::: Extract

Bartonella species have been detected in (or isolated from) a wide range of mammalian hosts, including humans, carnivores, rodents, bats, ungulates, kangaroos and also marine animals such as sea otters and beluga whales [3,6,10,14,15]. Sea turtles are the only nonmammalian vertebrates in which Bartonella infection has been detected [16]. Nevertheless, small mammals (especially rodents) are considered one of the most common mammalian reservoirs for Bartonella spp. worldwide. The remarkably high infection rate, typically long-lasting bacteremia and vertical transmission observed in some rodents, along with the high level of diversity and frequently mixed infection of different Bartonella species and genotypes, strongly indicate that rodents play a key role as reservoir hosts [2,17,18,19,20].

Synurbic animals, which are frequently infested by ticks and fleas, represent a source of pathogens transmissible to humans. They also constitute a valuable source of biological material for vector-borne pathogen monitoring [21,22,23]. In our surveillance, cadavers of hedgehogs and squirrels found in several different areas of the Czech Republic (mostly urban and suburban) were tested for the presence of Bartonella DNA. Hedgehogs (Erinaceus europaeus and Erinaceus roumanicus) and squirrels (Sciurus vulgaris) tend towards synurbization, and they are often even more abundant in urban (and rural) areas than in natural habitats such as forests (e.g., [24,25]). These mammalian species are found close to humans (in backyards, urban green spaces, etc.) and are well-liked by urban populations (e.g., people feed them, or in the case of hedgehogs, take care of them during overwintering). As such, they constitute a potential source of zoonotic infections, including those transmitted by arthropods (e.g., [21,26,27]). Various species of the Sciuridae family have been described as hosts of Bartonella spp. in countries all over the world (e.g., [28]). In the Eurasian red squirrel, B. washoensis and B. grahamii have been detected to date [29,30,31,32]. Furthermore, B. washoensis has been detected in squirrel ectoparasites, Ixodes ricinus ticks and Ceratophyllus (Monopsyllus) sciurorum fleas [32]. There is only limited information about Bartonella infection in hedgehogs. In Algeria, B. elizabethae and B. tribocorum were detected in Atelerix algirus [33] and, furthermore, B. elizabethae and B. clarridgeiae were detected in hedgehog fleas (Archeopsylla erinacei) collected from these hedgehogs [34]. In Israel, a single unique sequence was obtained from Erinaceus concolor, clustering with B. clarridgeiae and B. rochalimae, but a more precise determination was not possible [35]. Two sequences (MF372764 and MF372765) closely related to B. taylorii were detected in E. roumanicus from Hungary [21], and B. henselae was identified in an A. erinacei flea collected from the same hedgehog species [36].

::::::
::: Supplied records

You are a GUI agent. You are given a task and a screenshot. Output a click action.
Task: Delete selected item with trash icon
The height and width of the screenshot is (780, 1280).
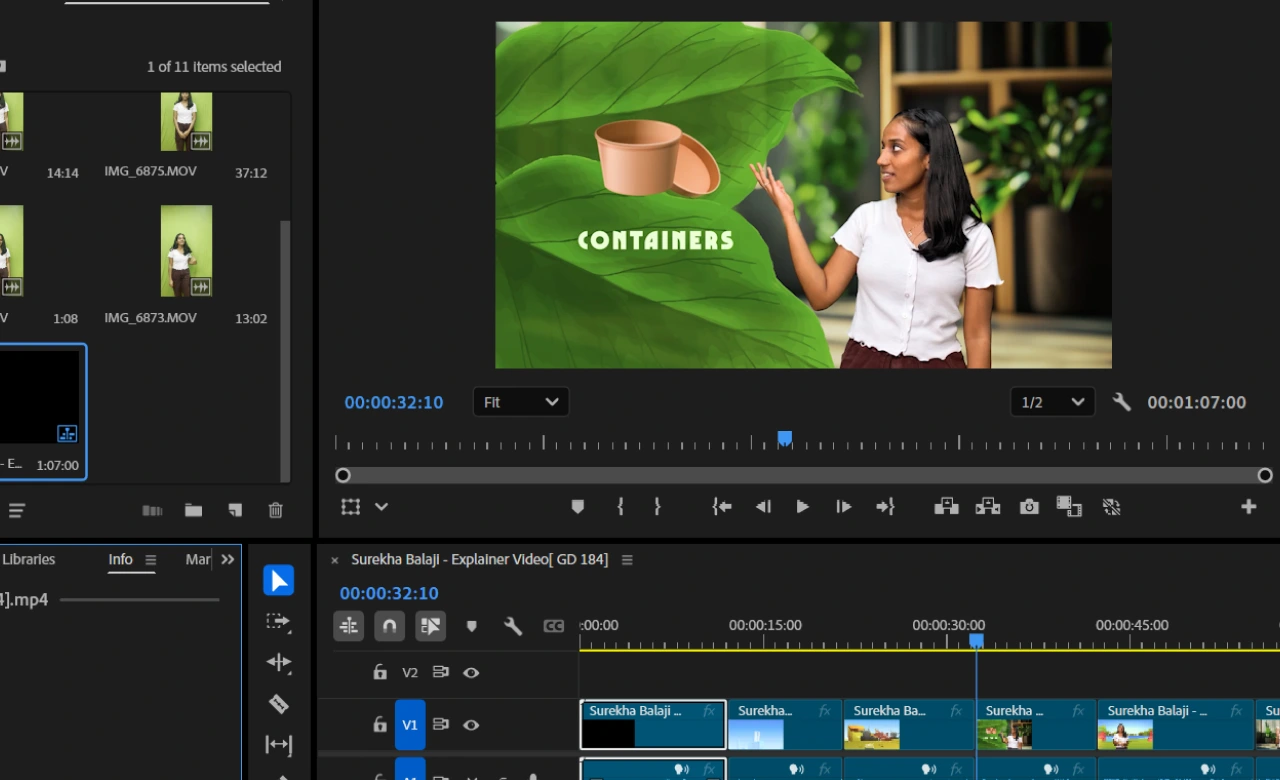tap(276, 510)
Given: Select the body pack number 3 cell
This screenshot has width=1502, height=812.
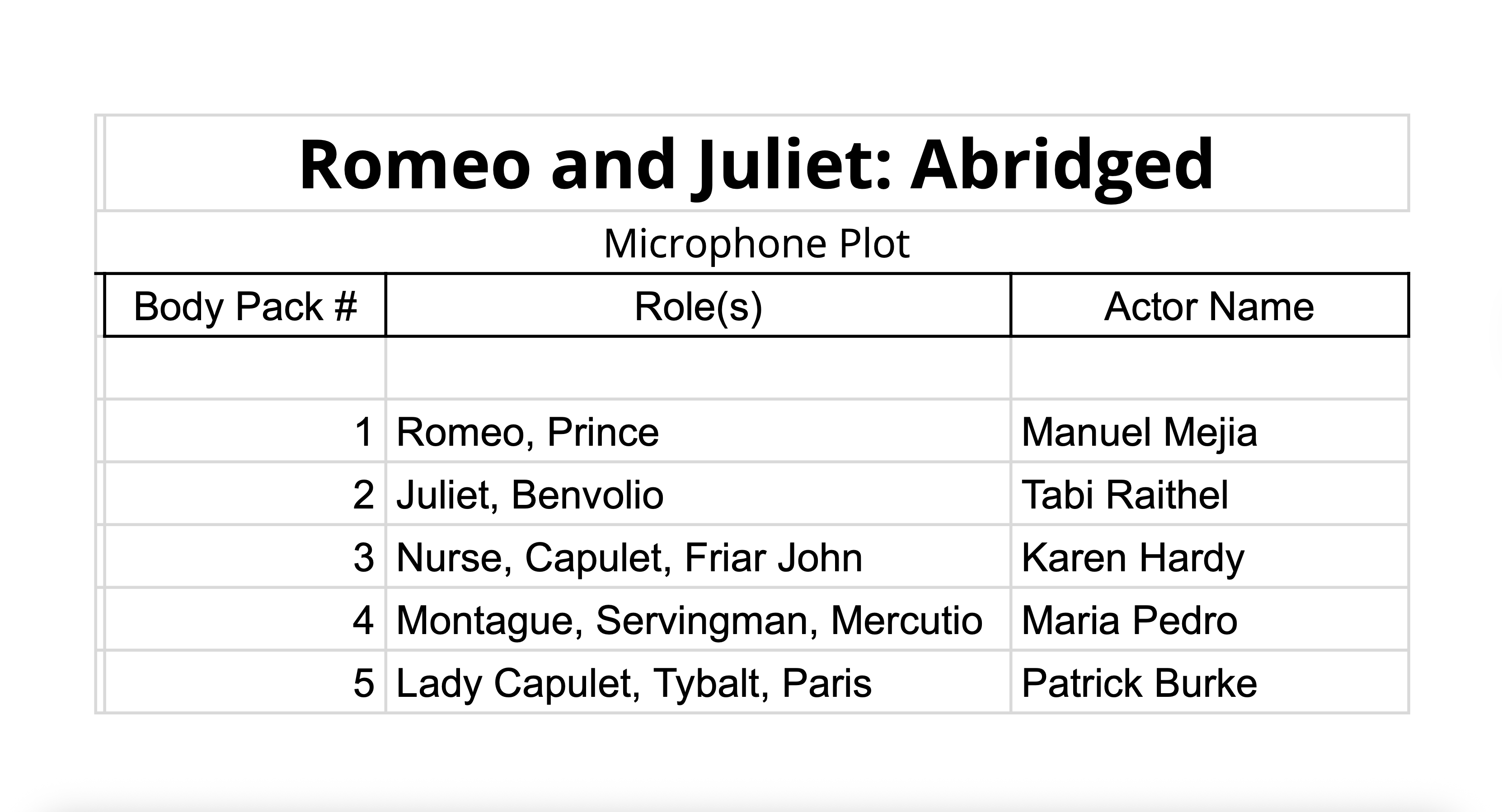Looking at the screenshot, I should coord(245,557).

::::::

Assigned task A:
Answer these questions about the Bartonella passage, one answer per line:
(i) According to the Bartonella passage, which are the only nonmammalian vertebrates in which Bartonella infection has been detected?
(ii) In which country were the hedgehog and squirrel cadavers tested for Bartonella DNA?
(iii) Which two Bartonella species have been detected in the Eurasian red squirrel?
Assigned task B: Copy word for word the part of the Bartonella passage starting with "Bartonella species have" and going on through "reservoir hosts [2,17,18,19,20].".

Exercise result A:
(i) Sea turtles.
(ii) The Czech Republic.
(iii) B. washoensis and B. grahamii.

Exercise result B:
Bartonella species have been detected in (or isolated from) a wide range of mammalian hosts, including humans, carnivores, rodents, bats, ungulates, kangaroos and also marine animals such as sea otters and beluga whales [3,6,10,14,15]. Sea turtles are the only nonmammalian vertebrates in which Bartonella infection has been detected [16]. Nevertheless, small mammals (especially rodents) are considered one of the most common mammalian reservoirs for Bartonella spp. worldwide. The remarkably high infection rate, typically long-lasting bacteremia and vertical transmission observed in some rodents, along with the high level of diversity and frequently mixed infection of different Bartonella species and genotypes, strongly indicate that rodents play a key role as reservoir hosts [2,17,18,19,20].